It feels like a fucking black hole decided to crop up again
and is devouring my soul.
The world gone awry, no place left to hide.
And here I am standing in that vast emptiness again.
I know you don't understand, he tells me I'm out of hand.
That maybe if I just step back and take a breath,
try so hard to chill out and relax.
And god, how I hate to hear your facts.
No, I don't agree with you.
No, I don't believe you.
I never do.
Why the hell you put up with me is a constant mystery,
and I can't even begin to pursue the thoughts that must be bugging you.
I know that you mean well,
try your best to only tell me how you feel,
what you mean this world to be.
And here I am, this is me, my darkest deepest mysteries.
I closed my eyes, swept in by the tide,
and trying still so hard to hide.
I hate this place, I hate my face,
the world I've created and who I've become.

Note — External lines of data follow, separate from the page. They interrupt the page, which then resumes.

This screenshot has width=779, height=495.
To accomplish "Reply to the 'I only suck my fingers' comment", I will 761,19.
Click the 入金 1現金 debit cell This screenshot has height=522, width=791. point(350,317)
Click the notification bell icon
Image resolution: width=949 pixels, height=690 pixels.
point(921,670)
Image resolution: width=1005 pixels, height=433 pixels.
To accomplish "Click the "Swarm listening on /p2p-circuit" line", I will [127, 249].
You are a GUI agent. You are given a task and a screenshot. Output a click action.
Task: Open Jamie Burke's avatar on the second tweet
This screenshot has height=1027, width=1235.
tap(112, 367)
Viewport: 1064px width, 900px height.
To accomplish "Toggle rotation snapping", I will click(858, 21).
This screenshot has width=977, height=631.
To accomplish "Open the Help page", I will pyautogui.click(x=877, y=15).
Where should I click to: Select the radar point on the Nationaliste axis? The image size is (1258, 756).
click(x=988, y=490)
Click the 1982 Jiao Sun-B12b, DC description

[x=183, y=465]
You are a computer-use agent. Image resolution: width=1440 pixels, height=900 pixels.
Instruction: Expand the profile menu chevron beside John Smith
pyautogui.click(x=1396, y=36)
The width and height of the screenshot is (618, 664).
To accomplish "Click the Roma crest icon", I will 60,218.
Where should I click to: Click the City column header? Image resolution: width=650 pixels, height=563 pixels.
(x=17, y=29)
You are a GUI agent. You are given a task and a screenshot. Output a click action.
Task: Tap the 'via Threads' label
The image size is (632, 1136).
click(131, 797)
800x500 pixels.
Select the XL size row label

You want to know why, what's there to hide,
and I've only just begun to bring you inside.
This hole that I've dug, the air from my lungs,
the dirt stinging within as I try to breathe,
and I sink further from this deed.
Your love was the seed you meant to save me,
and yet how can this be?
I don't want your saving.
Just bury the dead, gone with the earth,
to decay in pity and a lack of self worth.
There never was a time when I could show these things to you,
for you never wanted to see other than you do.
You say you know of my unhappiness,
and yet I no longer see any bliss coming from your eyes.
Maybe the skies took my lies and molded the storms over this dreamland.
Maybe I never was the one meant to understand
the pain you think you know so well.
In this shell, hidden well, I feel somehow
that there is something worth seeing.
And yet, I have yet to find anything worth saving.